→ **WORK INSTRUCTION**:
Read the data line by line and say how many lines contain the string "each", giving the number alone.

→ **LISTED RECORDS**:
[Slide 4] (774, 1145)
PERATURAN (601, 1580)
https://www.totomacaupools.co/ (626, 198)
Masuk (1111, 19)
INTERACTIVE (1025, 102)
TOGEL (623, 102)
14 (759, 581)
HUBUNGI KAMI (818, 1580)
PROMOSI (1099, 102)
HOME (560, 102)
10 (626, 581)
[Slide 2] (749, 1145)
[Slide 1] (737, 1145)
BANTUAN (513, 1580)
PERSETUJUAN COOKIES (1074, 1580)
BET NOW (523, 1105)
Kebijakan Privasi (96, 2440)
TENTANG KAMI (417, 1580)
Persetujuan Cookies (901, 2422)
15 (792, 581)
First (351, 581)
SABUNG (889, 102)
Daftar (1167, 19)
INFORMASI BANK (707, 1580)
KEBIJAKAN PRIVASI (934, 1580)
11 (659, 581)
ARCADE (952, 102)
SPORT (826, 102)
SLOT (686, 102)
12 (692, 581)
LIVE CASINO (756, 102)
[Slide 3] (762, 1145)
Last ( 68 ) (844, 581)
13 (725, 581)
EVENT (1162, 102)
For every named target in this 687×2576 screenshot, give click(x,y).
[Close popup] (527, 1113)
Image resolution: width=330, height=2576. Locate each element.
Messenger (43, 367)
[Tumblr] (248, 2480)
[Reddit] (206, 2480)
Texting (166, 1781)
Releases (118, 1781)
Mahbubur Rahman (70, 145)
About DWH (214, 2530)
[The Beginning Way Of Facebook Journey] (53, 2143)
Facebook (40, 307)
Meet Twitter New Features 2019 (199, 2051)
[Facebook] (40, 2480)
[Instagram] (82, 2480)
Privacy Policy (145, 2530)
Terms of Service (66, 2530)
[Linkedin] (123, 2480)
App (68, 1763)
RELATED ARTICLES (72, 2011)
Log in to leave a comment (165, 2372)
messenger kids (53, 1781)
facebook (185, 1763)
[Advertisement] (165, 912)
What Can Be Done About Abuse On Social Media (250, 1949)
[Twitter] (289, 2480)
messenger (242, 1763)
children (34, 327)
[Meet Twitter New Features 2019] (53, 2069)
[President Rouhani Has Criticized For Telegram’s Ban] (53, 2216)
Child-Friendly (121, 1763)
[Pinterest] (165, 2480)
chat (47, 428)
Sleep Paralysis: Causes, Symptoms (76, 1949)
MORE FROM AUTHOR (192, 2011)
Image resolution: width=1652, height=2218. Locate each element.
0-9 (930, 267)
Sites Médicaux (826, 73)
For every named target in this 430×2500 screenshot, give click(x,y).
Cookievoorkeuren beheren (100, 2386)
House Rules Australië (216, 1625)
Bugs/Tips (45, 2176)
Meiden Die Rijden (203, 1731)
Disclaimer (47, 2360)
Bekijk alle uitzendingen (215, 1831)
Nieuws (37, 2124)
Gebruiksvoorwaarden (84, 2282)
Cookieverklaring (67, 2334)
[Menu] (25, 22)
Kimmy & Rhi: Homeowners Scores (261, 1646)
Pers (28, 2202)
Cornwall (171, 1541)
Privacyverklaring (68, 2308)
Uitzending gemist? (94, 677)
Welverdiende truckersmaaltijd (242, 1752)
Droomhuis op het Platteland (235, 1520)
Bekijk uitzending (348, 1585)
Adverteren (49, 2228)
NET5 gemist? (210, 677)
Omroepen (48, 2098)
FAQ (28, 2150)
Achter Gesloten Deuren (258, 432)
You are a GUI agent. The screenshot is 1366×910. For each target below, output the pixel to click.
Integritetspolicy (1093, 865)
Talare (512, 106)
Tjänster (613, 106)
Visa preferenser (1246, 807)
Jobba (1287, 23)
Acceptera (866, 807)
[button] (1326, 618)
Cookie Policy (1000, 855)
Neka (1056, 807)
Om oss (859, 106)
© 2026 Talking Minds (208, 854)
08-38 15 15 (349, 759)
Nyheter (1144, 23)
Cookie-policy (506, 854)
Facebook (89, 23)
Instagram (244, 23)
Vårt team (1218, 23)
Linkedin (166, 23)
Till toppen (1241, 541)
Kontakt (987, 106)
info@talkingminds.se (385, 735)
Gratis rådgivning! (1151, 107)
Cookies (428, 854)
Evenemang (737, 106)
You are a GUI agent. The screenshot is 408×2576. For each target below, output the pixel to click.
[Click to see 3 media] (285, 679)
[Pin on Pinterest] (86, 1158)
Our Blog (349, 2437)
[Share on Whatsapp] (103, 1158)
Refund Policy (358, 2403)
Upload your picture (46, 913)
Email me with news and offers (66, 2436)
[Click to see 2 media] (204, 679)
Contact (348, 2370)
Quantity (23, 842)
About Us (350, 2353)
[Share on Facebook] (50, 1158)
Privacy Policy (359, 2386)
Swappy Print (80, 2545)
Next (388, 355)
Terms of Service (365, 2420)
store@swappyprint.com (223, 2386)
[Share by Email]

→ **SOLUTION**:
4